UnitedHealth Group pointed out that there are 42 percent more freestanding emergency departments in operation compared to 2015 and 155 percent compared to 2008.
“Recent national growth in freestanding EDs (FSEDs) – both hospital-owned and independent – is a result of consumer demand for convenient care options, low barriers to entry, and high profit potential,” the brief stated.
Source: UnitedHealth Group
The majority of the 566 freestanding emergency departments currently open are located in Texas, which was one of the first states to start licensing the facilities in 2010. Texas currently has 266 freestanding emergency departments and about one-quarter of all emergency department visits in the state occur at these standalone facilities.
For these reasons, UnitedHealth Group studied the utilization and costs of freestanding emergency departments in Texas. The company found that the alternative emergency care setting is not always living up to its potential.
Many hospitals and providers open a freestanding emergency department to increase consumer access to emergency services, especially for those in underserved communities. But data shows freestanding emergency departments are largely located in affluent communities that have access to other providers.
In Texas specifically, the standalone facilities are highly concentrated around metropolitan areas and zip codes with:
The rapid proliferation of freestanding emergency departments may be confusing consumers.

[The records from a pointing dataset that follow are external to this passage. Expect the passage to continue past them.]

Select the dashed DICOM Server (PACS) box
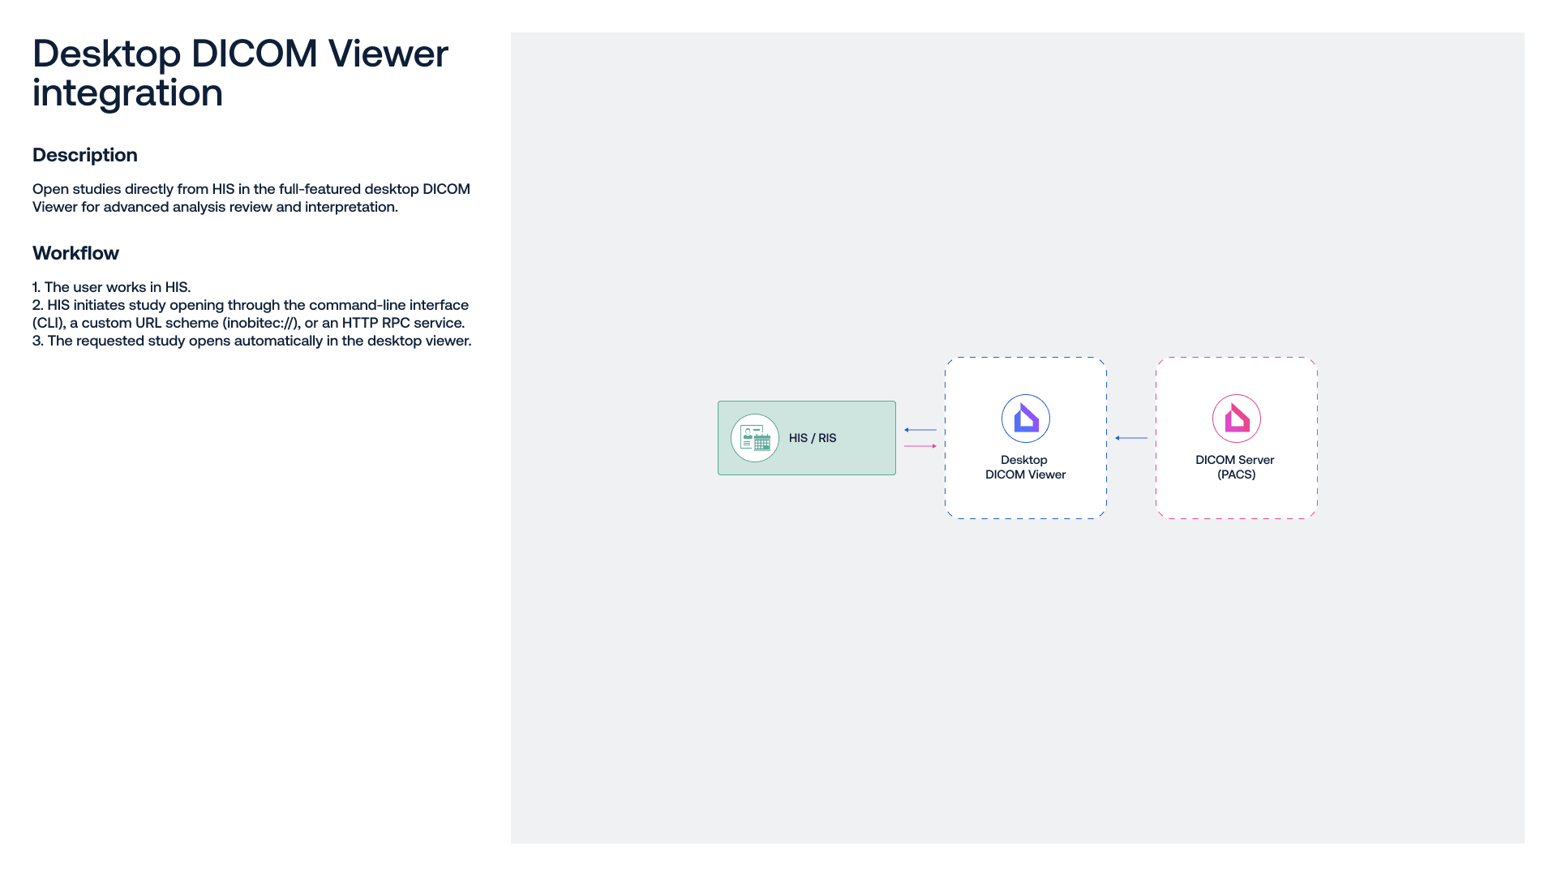 1237,438
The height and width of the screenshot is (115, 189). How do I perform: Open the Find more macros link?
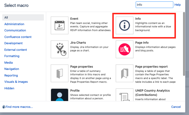(19, 107)
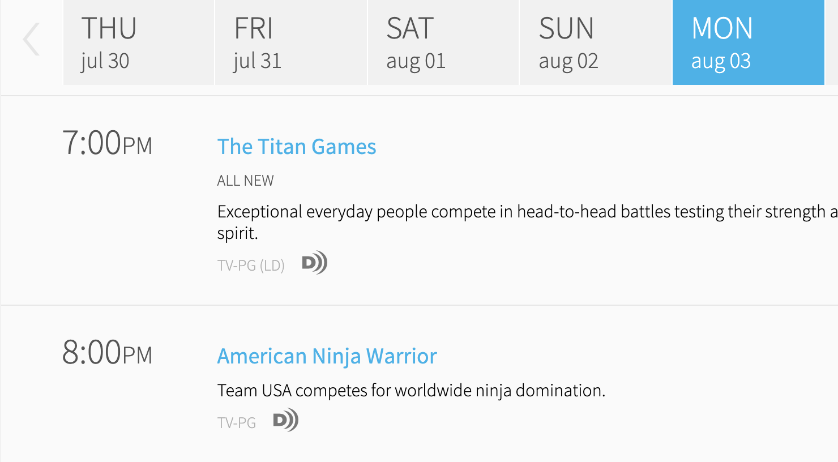Open audio description icon for The Titan Games

point(314,263)
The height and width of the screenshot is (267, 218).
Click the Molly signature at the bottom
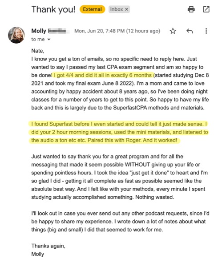(38, 254)
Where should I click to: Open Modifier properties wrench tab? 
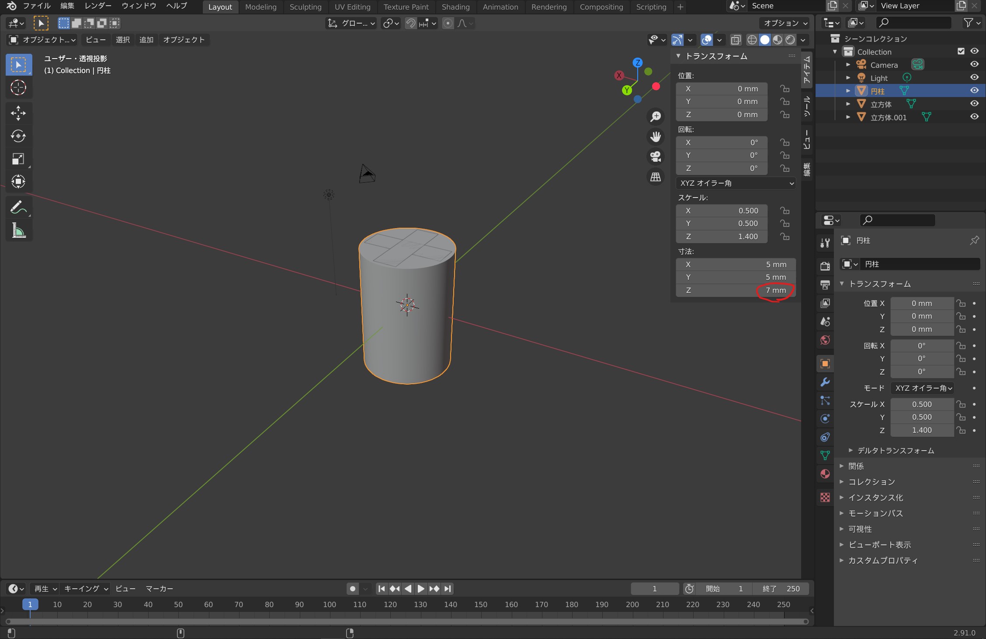pos(825,382)
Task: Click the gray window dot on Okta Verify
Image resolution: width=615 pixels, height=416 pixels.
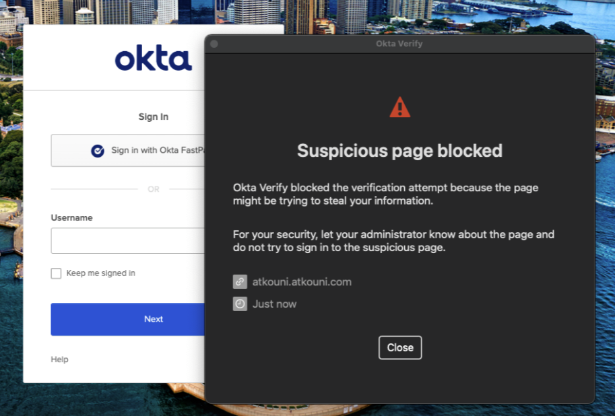Action: 215,43
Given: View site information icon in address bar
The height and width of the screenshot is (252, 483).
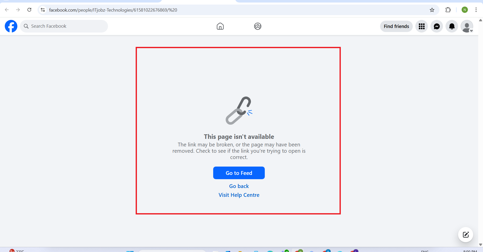Looking at the screenshot, I should click(x=43, y=10).
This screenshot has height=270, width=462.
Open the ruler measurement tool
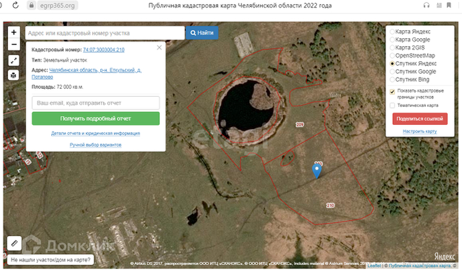coord(15,243)
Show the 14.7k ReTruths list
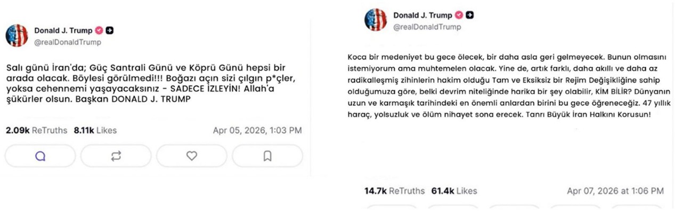The height and width of the screenshot is (223, 675). pyautogui.click(x=394, y=190)
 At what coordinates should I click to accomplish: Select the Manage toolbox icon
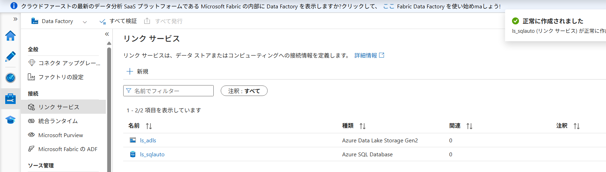[x=10, y=99]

Consumers typically go to the standalone facilities for non-emergent conditions that could have been treated at a physician office or urgent care center.
The five most frequent diagnoses at Texas freestanding emergency departments were fever, acute bronchitis, acute pharyngitis (sore throat), acute upper respiratory infection, and cough.
Seeking emergency medical care for the five common conditions ended up costing consumers significantly more, the brief revealed.
In Texas, the average cost at a freestanding emergency department was 22 times more than at a physician office and 19 times more than at an urgent care center for ten non-emergent conditions typically treated at the standalone emergency facilities.
Source: UnitedHealth Group
To break it down, UnitedHealth Group found that lab, pathology, and radiology services for the common conditions averaged $785 at freestanding emergency departments (FSEDs) versus just $26 at a physician office.
“One factor that contributes to, but does not fully account for, the high cost of care at FSEDs is the facility fee, which is intended to cover the overhead of large, full-service hospitals,” the brief stated. “An estimated 93 percent of Texas FSEDs charge a facility fee, which increases the average cost of treatment at FSEDs by over $1,000 per visit.”
Freestanding emergency departments are significantly more expensive than other appropriate care settings. But consumers have trouble understanding the difference between urgent care centers and freestanding emergency departments, the brief added.
Urgent care centers are another alternative care setting that is rapidly growing to meet the consumer demand for convenient care. The centers offer on-demand care for non-emergent conditions.
The number of urgent care centers operating as of November 2018 reached 8,774, up by eight percent compared to the previous year, the Urgent Care Association recently reported.
Both freestanding emergency departments and urgent care centers are helping consumers who are not affiliated with a primary care physician or hospital, as well as those seeking immediate care for non-life-threatening conditions.
However, consumers are paying more for freestanding emergency department care. Consumer financial responsibility averaged over $800 at Texas facilities, while consumer bills averaged less than $100 at physician offices or urgent care centers for the same condition.
“While some insured individuals may face only a copayment after an FSED visit, those who have not reached their annual deductible may be responsible for the full cost,” UnitedHealth Group warned.
In light of the data, the company found that the healthcare industry can dramatically reduce costs to consumers and the system at large by shifting care to lower-cost care sites.
In Texas alone, freestanding emergency departments have approximately 1.4 million visits each year for which 20 percent are for ten non-emergency conditions.
“Shifting these visits to physician offices and urgent care centers would reduce annual healthcare spending by over $800 million,” the company revealed.